Meat isn’t just murder, according to Dame Vivienne Westwood, it’s also depleting the world’s water supplies. Appearing in a new video for People for the Ethical Treatment for Animals, the legendary designer reveals the role the livestock trade plays in diverting the wet stuff from lakes, rivers, and aquifers, not just to slake the animals’ thirst, but also to grow the crops used to fatten them. It takes 16 pounds of grain—plus all the water and land that goes with it—to produce a single pound of meat, says Westwood in the spot, which is screening in advance of World Water Day on March 22. “By avoiding meat, you do more for the environment than recycling or driving a hybrid car combined,” she adds.
Westwood’s numbers check out. A watershed study by the United Nations singled out animal agriculture as one of the leading causes of climate change.

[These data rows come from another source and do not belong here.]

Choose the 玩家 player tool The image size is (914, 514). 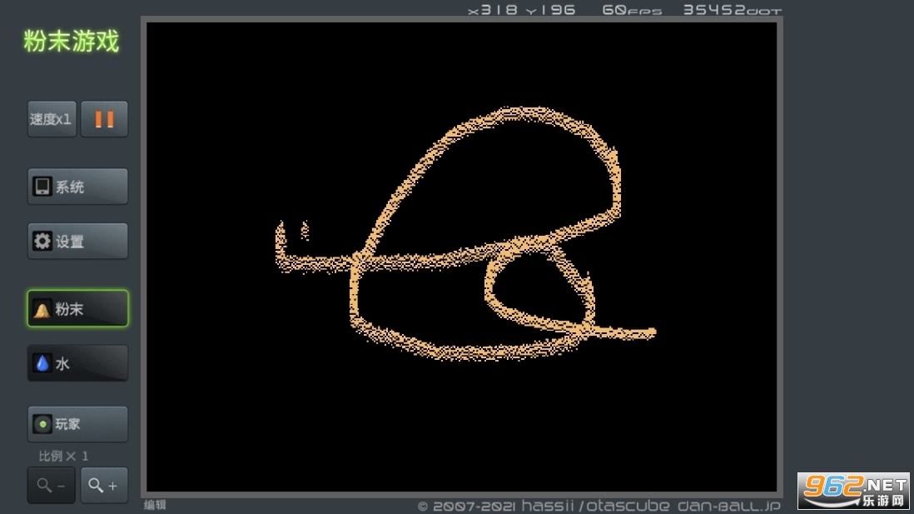[77, 424]
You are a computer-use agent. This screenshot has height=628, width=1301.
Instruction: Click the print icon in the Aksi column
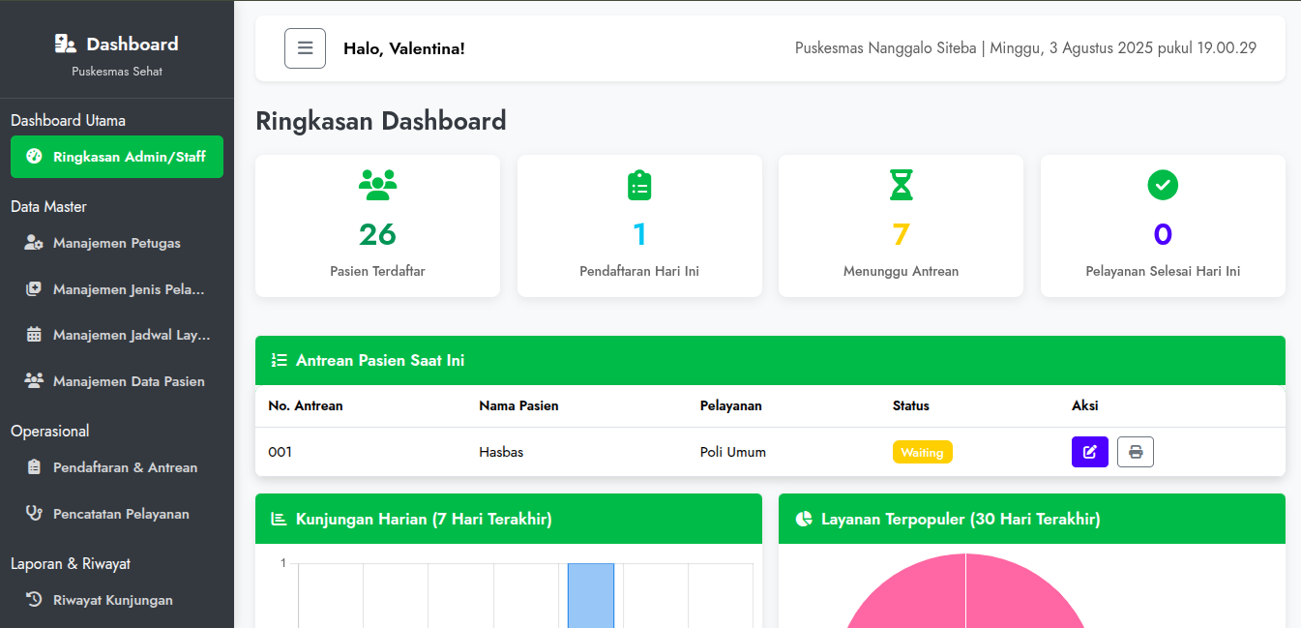pos(1135,452)
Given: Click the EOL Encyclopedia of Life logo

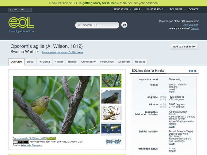Looking at the screenshot, I should click(21, 25).
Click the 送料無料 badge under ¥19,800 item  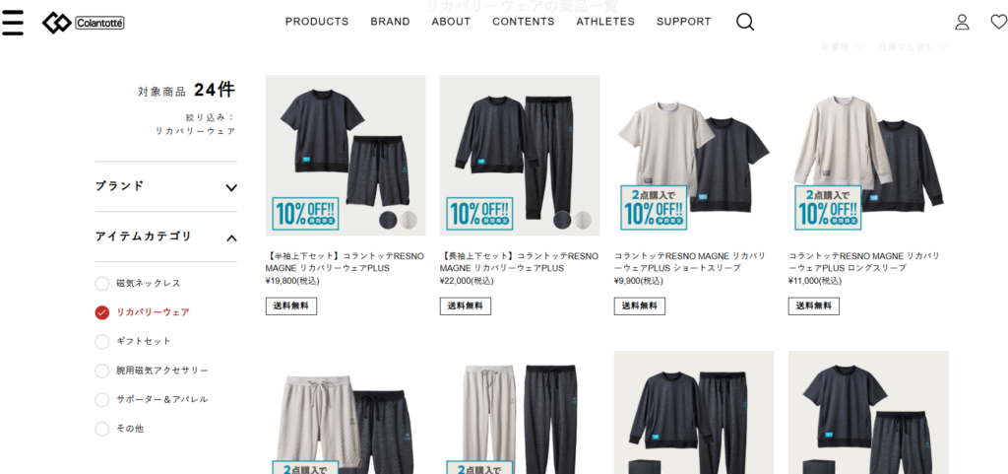coord(291,306)
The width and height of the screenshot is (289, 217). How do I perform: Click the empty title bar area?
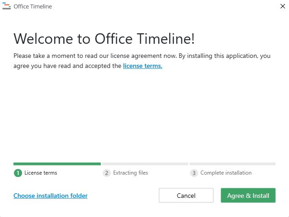[x=160, y=6]
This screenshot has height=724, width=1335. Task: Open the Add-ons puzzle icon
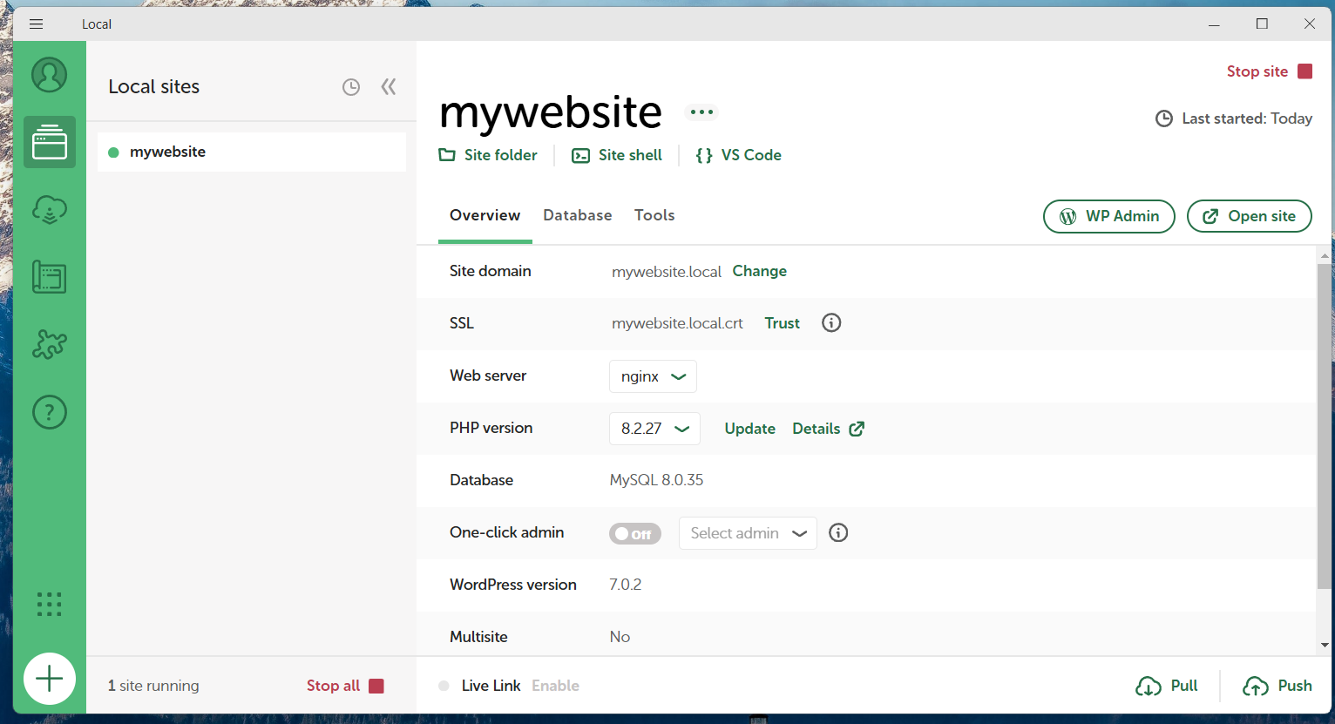click(x=50, y=344)
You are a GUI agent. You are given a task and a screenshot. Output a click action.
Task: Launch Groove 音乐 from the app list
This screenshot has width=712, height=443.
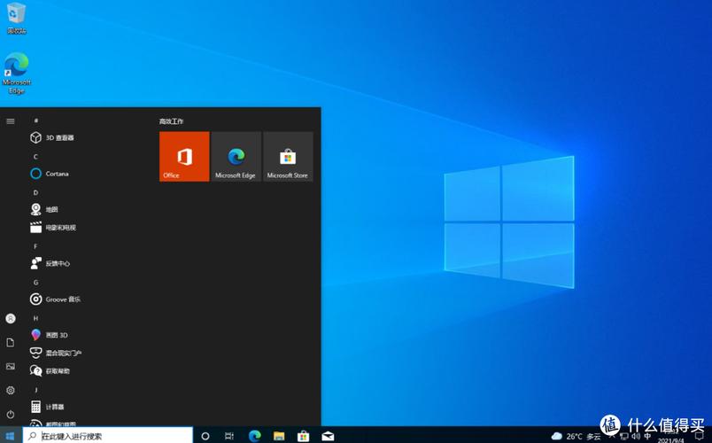[63, 299]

Likewise, a story in the New York Times earlier this month yoked beef with a water footprint of nearly four million gallons of water per ton produced. “Sugar crops” such as sugar beets, in contrast, require 52,000 gallons per ton; vegetables 85,000 gallons per ton; and starchy roots roughly 102,200 gallons per ton.
Westwood underscores the urgency of our impending crisis. “I do believe we are an endangered species, and we actually need to think what we’re doing, not just that it’s a choice, we can take it or leave it,” she says. “Otherwise it will be mass extinction in a few generations. It won’t be the animals.”